Case in point: the big oil earnings day on Friday, November 1. Both Chevron and Exxon released their earnings reports for 2019’s third quarter. The investing community seemed to take a shine to Exxon stock. But sentiment was gloomier toward Chevron. Value investors could view this tension as a hint that Chevron stock will soon present a buying opportunity.
Tough numbers to swallow for Chevron stock
In light of the earnings report, it’s understandable if traders and social media gurus aren’t particularly optimistic about CVX stock. According to the official release, the quarterly earnings for Chevron came to $2.6 billion, or the equivalent of $1.36 per share. That’s a far cry from the same quarter of 2018, when the earnings were a much more robust $4.0 billion or $2.11 per share.
The analyst consensus earnings estimate was $1.45 per share. So Chevron missed the mark by just about any measure. Wall Street wasn’t exactly impressed with Chevron’s Q3 revenues, either. Analysts had projected $37.69 billion while Chevron only delivered $36.12 billion.
Perhaps it shouldn’t be surprising, then, that Chevron’s sales and other operating revenues for Q3 only came to $35 billion. That’s $7 less than the same quarter of 2018. As a result, CVX stock barely managed to break even on earnings day. Meanwhile, XOM stock gained exactly 3%, and all of the major stock-market indexes were flying high.
Should investors have punished Chevron?
You might not think of a break-even trading day as punishment. But CVX shares are certainly lagging most of the stock market, which has been notching fresh all-time highs lately. WTI crude oil futures, meanwhile, remain near the center of their long-standing range. And that trend has kept oil between $50 and $60 per barrel for months.
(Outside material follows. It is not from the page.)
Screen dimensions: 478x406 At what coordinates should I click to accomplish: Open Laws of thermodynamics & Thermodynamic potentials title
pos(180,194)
If we pull back the chart, however, we can see that energy prices have generally been lower in 2019 than they were a year ago. As Chevron’s official earnings release points out, “The company’s average sales price per barrel of crude oil and natural gas liquids was $47 in third quarter 2019, down from $62 a year earlier. The average sales price of natural gas was $0.95 per thousand cubic feet in third quarter 2019, down from $1.80 in last year’s third quarter.”
That might sound like an excuse. But it’s a real concern for all companies operating in the petroleum niche. CVX investors also should know that Chevron has been ramping up production in the Permian Basin—in Texas and New Mexico. In the third quarter of 2018, the company was only producing 103,000 barrels from that region per day. Meanwhile, Chevron produced 934,000 from the Permian Basin in Q3 of this year.
As Chevron’s CEO and chairman of the board, Michael Wirth, also points out, the company also explored some potentially lucrative opportunities in the third quarter. Wirth commented, “In September, we sanctioned a waterflood project in the St. Malo Field in the Gulf of Mexico. We also acquired deepwater exploration blocks in the Mexican Gulf of Mexico and Brazil’s Campos and Santos basins, strengthening our deepwater exploration portfolio.”
Should you buy Chevron stock?
The takeaway here is that oil prices are down compared to last year, and that’s a main driver of Chevron’s disappointing earnings results. The company has been taking steps to increase production. And if the oil price or Chevron stock price dips another 5%, it’s going to be hard to resist taking a starter position in one of the world’s premier petroleum companies.